If the government wants to live by the same laws they put on us lowly little non-government untermenschen and peons, the money to take would be invested in… I dunno, put 0.5% into each of 200 conservative mutual funds, REITs, ETFs, corporate bond funds, metals funds, gov bond funds, etc.

If the “legal” above works, why do we have re-insurers? Because both the insurer and the insured face unmeasurable risk. The insurer realizes that it might not be able to cover its expenses and hedges that with a re-insurance policy. If both those fail the government steps in to make people whole.

The UI system works the same way. The Fed is the reinsurer for catastrophic loss. Same as above.
That you disagree with the investment allocation is immaterial.

Do you believe coverage for flooding is insurance?

That part is correct.

That part is not correct. I disagree wiht the entire premise.

1.) Only 13 states have a UI trust fund that the DOL (the Biden DOL) considers “solvent” by any means.

2.) Our two largest most populous states have ZERO in their trust funds.

3.) The standard above is based on faulty accounting, transferring funds from one level of gov’t to another -->WITHOUT REGARD TO THE FINAL DISPOSITION OF THE FUNDS<-- and treating that final transfer as an "investment’

.
.
.
You lend $200 to your wife.
Your wife then takes you out to a $200 dinner.
Has your family made a $200 investment? Are you $2000 better off? Are you $200 more solid?

A corporate subsidiary lends $1,000 to its parent company.
The parent company then spent its time at a Christmas party.
Are the stockholders now $1,000 better off? Are they $1,000 more solid?

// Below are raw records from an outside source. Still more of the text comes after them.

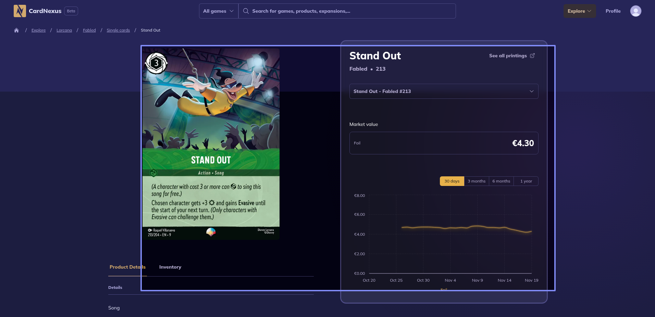655x317 pixels.
Task: Open the All games dropdown
Action: [x=219, y=11]
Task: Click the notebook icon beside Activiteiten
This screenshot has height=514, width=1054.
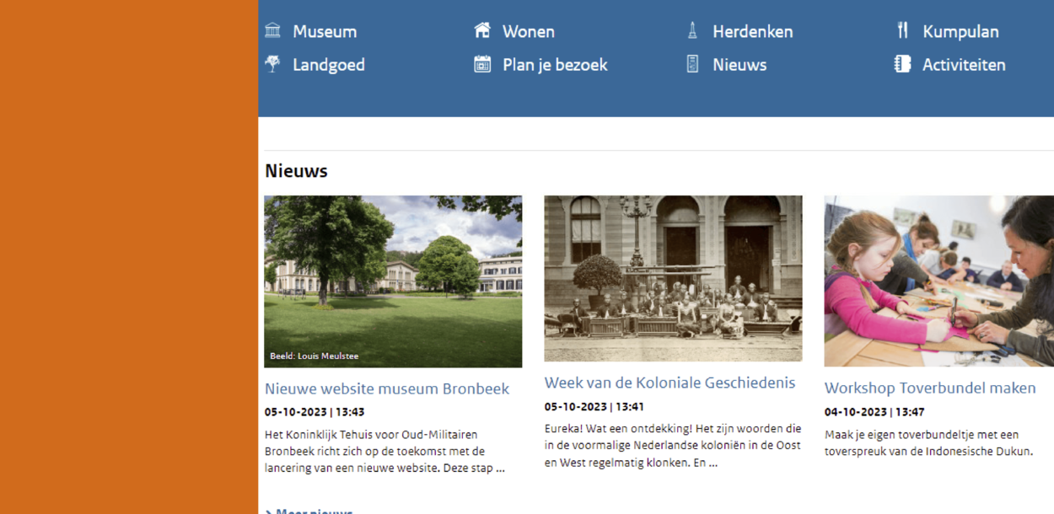Action: click(902, 64)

Hopefully it’s a reflection of illegals being deported.

The federal government is the reinsurer. They are not the same entity. They are the catastrophic plan for unemployment. The rest of this is just denying the obvious: that insurers, public and private,
Function similarly and can sometimes become insolvent but for the reinsurer.

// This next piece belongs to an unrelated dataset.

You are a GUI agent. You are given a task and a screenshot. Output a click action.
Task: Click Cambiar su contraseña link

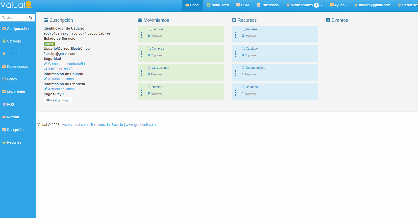pyautogui.click(x=66, y=64)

I don’t think we’ve deported enough people to result in a blip in energy demand.

Think positive. :tumbler_glass:

You lend $100 to a family member
who then uses it to take you both out to dinner.
Is the money invested?
*
*
*

You lend $100 to an entity (at 1%)
who invests it in stocks, commodities etc. at 4% and funds itself out the 3% difference.
*
*
*

Do not pretend you cannot see the difference.

Why are you talking about family members? That analogy is akin to saying reinsurers are under the same corporate entity as issuers. It’s patently false.

I belive we are talking about The state and federal government
two closely related entities and. . . . . the re-insurer analogy also falls apart because SUTA and FUTA are one anyway.

Very very differnt when state farm insurse something and Lloyds of London finds 50,000 different re-insurers to re-insure 20% of it.

We’ve reached the endpoint here. If one starts from the premise that all government programs are fraudulent ponzi schemes it’s easy to create enough analogies to convince yourself that all government programs are ponzi schemes, even ones that are actually insurance programs.

I presume you believe flood insurance is a ponzi scheme, right?

We may have reached and endpoint,
but “all government programs are ponzi schemes” is not my premise.

I have been stating that UI is not real insurance
and thatif a private secotr actor didthe same, the contract might be legal,
but calling it “insurance” would be an act of jailable fraud.

I believe I have made my poitn convincingly and you are now left searching for strawmen to defeat.

I said:
“UI is not real insurance.”

That is differnt from saying:
“All government programs are ponzi schemes.”

It is not jailable fraud. It is in fact the public sector equivalent of an insurance fund with a dedicated re-insurer. That dedicated re-insured happens to have a 100% payment record and not a single default.

You have started from a false premise and created strawmen to prove said premise.